They went at last, taking with them Burlap’s promise to read their plays, to print a sonnet sequence, to come to lunch at Wimbledon. Burlap sighed; then recomposing his face to stoniness and superiority, rang for Miss Cobbett.
‘You’ve got the proofs?’ he asked distantly and without looking at her.
She handed them to him. ‘I’ve telephoned to say they must hurry up with the rest.’
‘Good.’
There was a silence. It was Miss Cobbett who broke it, and though he did not deign to look up at her, Burlap could tell from the tone of her voice that she was smiling.
‘Your Romola Saville,’ she said; ‘that was a bit of a shock, wasn’t it?’
Miss Cobbett’s loyalty to Susan’s memory was the intenser for being forced and deliberate. She had been in love with Burlap herself. Her loyalty to Susan and to that platonic spirituality which was Burlap’s amorous speciality (she believed, at first, that he meant what he so constantly and beautifully said) was exercised by a continual struggle against love, and grew strong in the process.
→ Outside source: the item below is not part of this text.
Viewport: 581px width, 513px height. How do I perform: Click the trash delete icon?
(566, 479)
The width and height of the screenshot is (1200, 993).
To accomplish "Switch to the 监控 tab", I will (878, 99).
Burlap, who was experienced in these matters, had soon realized, from the quality of her response to his first platonic advances, that there was, in the vulgar language which even his devil hardly ever used,’ nothing doing.’ Persisting, he would only damage his own high spiritual reputation. In spite of the fact that the gitl was in love with him, or even in a certain sense because of it (for, loving, she realized how dangerously easy it would be to betray the cause of Susan and pure spirit and, realizing the danger, braced herself against it), she would never, he saw, permit his passage, however gradual, from spirituality to a carnality however refined. And since he himself was not in love with her, since she had aroused in him only the vague adolescent itch of desire which almost any personable woman could satisfy, it cost him little to be wise and retire.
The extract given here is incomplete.